** Compito assegnato **
Ricopia senza alcuna modifica le righe dei record, dalla riga che contiene "Switch to the Paths tab" fino alla riga che contiene "click(x=474, y=346)", compresa quest'ultima.

** Materiale da elaborare **
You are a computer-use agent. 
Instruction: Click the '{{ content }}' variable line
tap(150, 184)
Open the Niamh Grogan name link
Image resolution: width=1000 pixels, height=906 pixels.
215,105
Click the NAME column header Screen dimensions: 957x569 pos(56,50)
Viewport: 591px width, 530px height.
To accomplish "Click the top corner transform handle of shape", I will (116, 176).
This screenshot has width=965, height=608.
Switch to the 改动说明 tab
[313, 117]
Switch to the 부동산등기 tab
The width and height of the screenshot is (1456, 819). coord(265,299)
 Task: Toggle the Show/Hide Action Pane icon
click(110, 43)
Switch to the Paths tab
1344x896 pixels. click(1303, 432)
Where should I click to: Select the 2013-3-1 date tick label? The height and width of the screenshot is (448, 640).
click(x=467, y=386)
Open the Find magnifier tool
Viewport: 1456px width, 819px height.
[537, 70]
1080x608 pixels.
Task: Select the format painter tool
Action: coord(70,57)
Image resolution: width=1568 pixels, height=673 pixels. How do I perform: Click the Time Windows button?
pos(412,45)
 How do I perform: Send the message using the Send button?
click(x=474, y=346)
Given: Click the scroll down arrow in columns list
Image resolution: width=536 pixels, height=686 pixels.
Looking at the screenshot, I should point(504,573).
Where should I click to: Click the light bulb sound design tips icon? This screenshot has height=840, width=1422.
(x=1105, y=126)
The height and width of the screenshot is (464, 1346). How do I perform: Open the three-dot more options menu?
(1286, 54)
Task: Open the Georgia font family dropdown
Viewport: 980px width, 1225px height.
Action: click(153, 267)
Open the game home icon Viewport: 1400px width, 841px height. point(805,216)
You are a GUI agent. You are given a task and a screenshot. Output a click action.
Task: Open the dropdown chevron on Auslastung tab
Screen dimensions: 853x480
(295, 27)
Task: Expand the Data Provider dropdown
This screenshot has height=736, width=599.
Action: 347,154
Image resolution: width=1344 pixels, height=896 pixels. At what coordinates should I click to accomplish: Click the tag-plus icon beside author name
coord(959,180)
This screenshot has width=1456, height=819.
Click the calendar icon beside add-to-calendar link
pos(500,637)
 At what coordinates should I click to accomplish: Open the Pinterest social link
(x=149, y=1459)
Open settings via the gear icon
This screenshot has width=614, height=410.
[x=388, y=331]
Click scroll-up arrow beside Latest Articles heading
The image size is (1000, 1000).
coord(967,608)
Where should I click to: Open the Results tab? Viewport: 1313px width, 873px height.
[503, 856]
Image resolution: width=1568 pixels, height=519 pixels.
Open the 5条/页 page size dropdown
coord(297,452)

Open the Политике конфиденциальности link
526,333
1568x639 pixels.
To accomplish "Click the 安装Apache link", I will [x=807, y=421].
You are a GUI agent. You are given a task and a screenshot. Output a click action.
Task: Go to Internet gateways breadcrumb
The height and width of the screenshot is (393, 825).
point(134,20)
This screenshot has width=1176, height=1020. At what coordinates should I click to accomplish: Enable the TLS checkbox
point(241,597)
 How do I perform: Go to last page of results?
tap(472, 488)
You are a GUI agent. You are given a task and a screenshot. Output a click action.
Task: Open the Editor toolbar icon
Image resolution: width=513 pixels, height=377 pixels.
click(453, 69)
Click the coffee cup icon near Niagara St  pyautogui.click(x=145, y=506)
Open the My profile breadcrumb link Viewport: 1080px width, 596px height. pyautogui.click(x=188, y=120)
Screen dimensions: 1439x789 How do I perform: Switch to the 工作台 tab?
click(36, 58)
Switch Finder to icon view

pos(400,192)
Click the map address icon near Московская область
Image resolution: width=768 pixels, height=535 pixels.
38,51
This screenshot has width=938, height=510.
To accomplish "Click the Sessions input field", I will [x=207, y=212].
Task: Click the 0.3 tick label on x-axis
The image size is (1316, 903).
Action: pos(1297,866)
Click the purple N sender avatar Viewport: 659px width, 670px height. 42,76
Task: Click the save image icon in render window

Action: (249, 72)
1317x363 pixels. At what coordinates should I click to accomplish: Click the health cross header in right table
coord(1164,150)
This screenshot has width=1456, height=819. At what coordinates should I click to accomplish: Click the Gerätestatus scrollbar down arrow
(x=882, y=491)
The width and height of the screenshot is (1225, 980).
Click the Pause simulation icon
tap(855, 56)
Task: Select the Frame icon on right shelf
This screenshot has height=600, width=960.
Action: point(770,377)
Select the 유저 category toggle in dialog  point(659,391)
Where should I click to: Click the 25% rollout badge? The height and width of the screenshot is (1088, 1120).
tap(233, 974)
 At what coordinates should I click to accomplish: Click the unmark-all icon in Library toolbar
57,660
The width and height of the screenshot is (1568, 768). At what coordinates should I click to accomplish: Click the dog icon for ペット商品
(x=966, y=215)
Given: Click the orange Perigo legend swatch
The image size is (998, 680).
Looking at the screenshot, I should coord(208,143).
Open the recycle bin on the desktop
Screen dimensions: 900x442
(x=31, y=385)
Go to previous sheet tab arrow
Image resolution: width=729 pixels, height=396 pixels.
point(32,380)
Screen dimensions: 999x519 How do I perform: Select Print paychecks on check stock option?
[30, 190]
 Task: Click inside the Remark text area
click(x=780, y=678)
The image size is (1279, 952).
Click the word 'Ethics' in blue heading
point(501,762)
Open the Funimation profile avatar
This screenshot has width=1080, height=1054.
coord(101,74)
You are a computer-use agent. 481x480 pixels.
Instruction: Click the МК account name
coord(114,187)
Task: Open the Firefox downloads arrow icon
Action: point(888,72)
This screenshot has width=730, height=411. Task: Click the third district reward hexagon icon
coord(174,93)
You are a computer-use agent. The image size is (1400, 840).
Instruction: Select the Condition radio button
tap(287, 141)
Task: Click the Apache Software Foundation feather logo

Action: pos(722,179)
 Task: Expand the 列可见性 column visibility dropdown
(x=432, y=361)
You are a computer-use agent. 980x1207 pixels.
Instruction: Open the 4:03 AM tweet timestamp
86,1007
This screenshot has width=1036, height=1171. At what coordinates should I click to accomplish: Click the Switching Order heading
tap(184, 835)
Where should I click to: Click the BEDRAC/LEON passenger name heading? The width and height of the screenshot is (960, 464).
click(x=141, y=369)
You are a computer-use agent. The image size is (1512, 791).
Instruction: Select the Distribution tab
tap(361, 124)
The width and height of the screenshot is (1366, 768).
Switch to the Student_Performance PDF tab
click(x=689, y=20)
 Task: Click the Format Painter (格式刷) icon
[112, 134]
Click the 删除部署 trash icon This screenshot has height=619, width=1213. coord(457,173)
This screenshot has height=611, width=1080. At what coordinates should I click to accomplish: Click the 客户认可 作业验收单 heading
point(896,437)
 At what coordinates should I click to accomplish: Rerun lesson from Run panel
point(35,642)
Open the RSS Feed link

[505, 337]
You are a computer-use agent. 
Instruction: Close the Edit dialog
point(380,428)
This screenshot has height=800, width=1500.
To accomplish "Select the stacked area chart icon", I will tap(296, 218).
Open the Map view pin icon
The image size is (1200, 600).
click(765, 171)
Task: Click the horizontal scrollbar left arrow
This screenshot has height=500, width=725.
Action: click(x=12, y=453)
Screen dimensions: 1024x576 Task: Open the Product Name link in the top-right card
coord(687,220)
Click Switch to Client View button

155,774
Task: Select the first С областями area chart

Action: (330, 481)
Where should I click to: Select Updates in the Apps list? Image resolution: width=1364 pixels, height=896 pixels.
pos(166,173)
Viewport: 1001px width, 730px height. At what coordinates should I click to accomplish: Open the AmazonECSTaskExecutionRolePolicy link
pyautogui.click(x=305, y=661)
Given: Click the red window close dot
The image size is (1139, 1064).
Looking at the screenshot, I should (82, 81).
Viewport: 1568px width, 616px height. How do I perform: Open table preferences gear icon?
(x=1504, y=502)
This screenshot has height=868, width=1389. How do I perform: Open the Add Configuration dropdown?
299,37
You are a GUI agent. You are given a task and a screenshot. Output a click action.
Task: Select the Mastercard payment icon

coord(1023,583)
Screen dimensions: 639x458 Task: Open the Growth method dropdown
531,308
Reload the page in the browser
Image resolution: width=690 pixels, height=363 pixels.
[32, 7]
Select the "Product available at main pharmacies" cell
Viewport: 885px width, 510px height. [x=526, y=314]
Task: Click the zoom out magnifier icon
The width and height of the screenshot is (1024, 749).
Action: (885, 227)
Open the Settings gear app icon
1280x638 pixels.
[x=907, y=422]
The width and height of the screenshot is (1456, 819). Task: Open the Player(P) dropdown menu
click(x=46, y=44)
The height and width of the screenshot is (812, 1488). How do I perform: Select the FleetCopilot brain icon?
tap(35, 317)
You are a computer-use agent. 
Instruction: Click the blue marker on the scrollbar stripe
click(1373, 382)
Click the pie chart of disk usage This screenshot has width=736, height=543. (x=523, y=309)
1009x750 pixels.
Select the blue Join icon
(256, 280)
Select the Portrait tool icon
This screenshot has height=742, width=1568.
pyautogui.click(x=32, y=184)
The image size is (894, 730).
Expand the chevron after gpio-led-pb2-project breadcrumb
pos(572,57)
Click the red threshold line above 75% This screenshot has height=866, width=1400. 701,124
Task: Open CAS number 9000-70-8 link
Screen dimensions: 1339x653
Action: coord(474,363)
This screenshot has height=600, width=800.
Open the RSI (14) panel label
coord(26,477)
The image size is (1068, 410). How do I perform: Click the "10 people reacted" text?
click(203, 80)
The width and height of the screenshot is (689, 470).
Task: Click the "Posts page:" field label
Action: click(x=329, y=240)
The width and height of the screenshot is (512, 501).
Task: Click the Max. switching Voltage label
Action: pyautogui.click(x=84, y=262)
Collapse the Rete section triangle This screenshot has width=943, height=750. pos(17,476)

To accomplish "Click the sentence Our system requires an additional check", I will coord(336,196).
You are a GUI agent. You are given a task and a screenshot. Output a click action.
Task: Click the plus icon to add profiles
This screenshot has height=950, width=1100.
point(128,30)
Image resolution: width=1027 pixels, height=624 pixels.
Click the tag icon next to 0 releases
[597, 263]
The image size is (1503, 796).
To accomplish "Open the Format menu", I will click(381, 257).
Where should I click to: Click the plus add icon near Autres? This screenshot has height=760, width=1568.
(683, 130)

** Risposta scritta **
Switch to the Paths tab
1344x896 pixels. click(1303, 432)
Where should I click to: Select the 2013-3-1 date tick label? The height and width of the screenshot is (448, 640).
click(x=467, y=386)
Open the Find magnifier tool
Viewport: 1456px width, 819px height.
[537, 70]
1080x608 pixels.
Task: Select the format painter tool
Action: coord(70,57)
Image resolution: width=1568 pixels, height=673 pixels. How do I perform: Click the Time Windows button?
pos(412,45)
 How do I perform: Send the message using the Send button?
click(x=474, y=346)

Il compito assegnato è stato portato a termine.